Still, the growth of a real German Right can’t be wished away by journalists. After the most recent elections in Hesse, the Alternative for Germany is now one of Germany’s few real national parties.
Germany’s party Alternative for Germany has attained all its election goals during the vote to the regional parliament (landtag) of Germany’s federal state of Hesse, AfD co-chair Joerg Meuthen said on Monday.
"We have achieved all our electoral goals. We wanted to achieve a two-digit result, and we succeeded. This is more than a threefold increase in votes in our favor compared to the elections of 2013, when we had 4.1 percent. Now we have 13.1 percent," Meuthen told reporters …
Meuthen stressed that AfD members were elected to the landtags of all 16 federal states of Germany, as well as to the Bundestag and European Parliament.
[Germany’s AfD met its local election goals in Hesse-Party’s Co-Chair, Sputnik, October 29, 2018]
The rise of the Greens should not be underestimated. As the German state continues to repress patriots, the radical Left is well placed to capitalize on the discontent Merkel leaves behind. However, note what issues were important to the electorate in Hesse, according to a survey cited by Sputnik.

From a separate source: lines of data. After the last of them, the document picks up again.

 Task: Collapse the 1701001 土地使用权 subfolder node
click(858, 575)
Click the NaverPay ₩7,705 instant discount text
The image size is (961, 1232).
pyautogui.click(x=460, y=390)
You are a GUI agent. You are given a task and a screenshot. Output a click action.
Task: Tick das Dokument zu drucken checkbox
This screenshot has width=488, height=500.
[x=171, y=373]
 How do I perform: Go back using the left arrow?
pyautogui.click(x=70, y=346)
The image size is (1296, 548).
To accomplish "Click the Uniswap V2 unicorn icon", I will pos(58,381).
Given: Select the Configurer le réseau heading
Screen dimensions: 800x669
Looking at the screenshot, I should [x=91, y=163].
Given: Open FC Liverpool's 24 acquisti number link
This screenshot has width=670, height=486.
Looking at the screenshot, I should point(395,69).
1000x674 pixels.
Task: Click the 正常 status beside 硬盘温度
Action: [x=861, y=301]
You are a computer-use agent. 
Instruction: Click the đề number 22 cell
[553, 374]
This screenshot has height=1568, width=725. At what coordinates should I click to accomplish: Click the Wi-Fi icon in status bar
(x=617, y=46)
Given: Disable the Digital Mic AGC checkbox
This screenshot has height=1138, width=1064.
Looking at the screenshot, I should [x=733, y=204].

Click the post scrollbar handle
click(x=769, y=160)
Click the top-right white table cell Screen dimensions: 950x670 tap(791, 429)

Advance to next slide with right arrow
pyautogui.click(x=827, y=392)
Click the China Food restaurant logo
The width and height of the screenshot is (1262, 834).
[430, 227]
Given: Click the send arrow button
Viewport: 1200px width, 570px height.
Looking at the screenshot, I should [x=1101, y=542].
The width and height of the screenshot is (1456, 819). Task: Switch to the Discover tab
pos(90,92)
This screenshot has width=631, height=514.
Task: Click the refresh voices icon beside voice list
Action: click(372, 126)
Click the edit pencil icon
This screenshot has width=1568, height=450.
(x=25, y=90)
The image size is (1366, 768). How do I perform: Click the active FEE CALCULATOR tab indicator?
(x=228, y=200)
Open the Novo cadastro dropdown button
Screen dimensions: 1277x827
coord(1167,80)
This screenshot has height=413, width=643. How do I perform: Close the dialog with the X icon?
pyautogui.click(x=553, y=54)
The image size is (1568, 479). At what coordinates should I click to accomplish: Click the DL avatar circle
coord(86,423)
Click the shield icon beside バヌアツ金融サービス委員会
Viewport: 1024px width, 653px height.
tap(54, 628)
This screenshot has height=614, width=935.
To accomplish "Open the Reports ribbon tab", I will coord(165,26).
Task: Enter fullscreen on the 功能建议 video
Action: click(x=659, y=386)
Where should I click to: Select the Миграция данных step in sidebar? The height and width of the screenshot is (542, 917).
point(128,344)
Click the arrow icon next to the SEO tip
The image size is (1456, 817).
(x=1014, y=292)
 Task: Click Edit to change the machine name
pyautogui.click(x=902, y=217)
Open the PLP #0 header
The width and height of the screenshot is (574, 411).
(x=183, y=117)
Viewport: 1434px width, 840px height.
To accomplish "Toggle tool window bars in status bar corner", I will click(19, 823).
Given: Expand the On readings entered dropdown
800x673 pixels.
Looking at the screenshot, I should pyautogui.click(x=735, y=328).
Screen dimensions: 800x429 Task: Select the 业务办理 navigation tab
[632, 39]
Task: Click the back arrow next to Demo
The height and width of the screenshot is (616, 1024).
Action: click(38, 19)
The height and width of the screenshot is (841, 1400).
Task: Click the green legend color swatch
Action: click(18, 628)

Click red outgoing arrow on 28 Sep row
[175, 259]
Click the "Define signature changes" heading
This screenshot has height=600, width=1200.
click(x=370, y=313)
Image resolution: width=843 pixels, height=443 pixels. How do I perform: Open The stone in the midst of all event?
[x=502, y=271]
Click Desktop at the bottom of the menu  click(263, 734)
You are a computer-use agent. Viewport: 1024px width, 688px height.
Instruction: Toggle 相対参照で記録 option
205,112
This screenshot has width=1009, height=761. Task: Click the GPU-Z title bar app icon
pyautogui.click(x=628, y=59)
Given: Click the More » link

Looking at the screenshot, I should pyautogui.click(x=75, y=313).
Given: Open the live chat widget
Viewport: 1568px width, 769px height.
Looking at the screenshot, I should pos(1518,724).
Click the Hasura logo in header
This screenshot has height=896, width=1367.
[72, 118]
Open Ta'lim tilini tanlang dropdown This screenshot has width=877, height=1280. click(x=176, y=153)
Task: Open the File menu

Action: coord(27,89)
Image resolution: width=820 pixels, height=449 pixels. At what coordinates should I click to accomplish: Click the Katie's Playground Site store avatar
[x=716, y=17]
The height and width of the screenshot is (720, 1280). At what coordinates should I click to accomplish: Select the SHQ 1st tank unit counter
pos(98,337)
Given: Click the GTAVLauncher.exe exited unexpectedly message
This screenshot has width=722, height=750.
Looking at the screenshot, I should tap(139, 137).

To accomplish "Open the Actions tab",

A recent survey by ZDF showed that the crumbling infrastructure of schools and lack of teachers were the biggest concerns for voters in the well-off state of Hesse, with 40 percent indicating education as their top priority. Migration was important to 29 percent of respondents, followed by infrastructure and housing with 22 and 21 percent, respectively.
Immigration has a way of overcoming all other issues, from transportation to schools to health care. And as the AfD seems to be the only party willing to directly confront the issue, the AfD is likely to grow in importance. The only question is whether the party can produce the leadership and discipline required to hang together in the face of a never-ending media onslaught.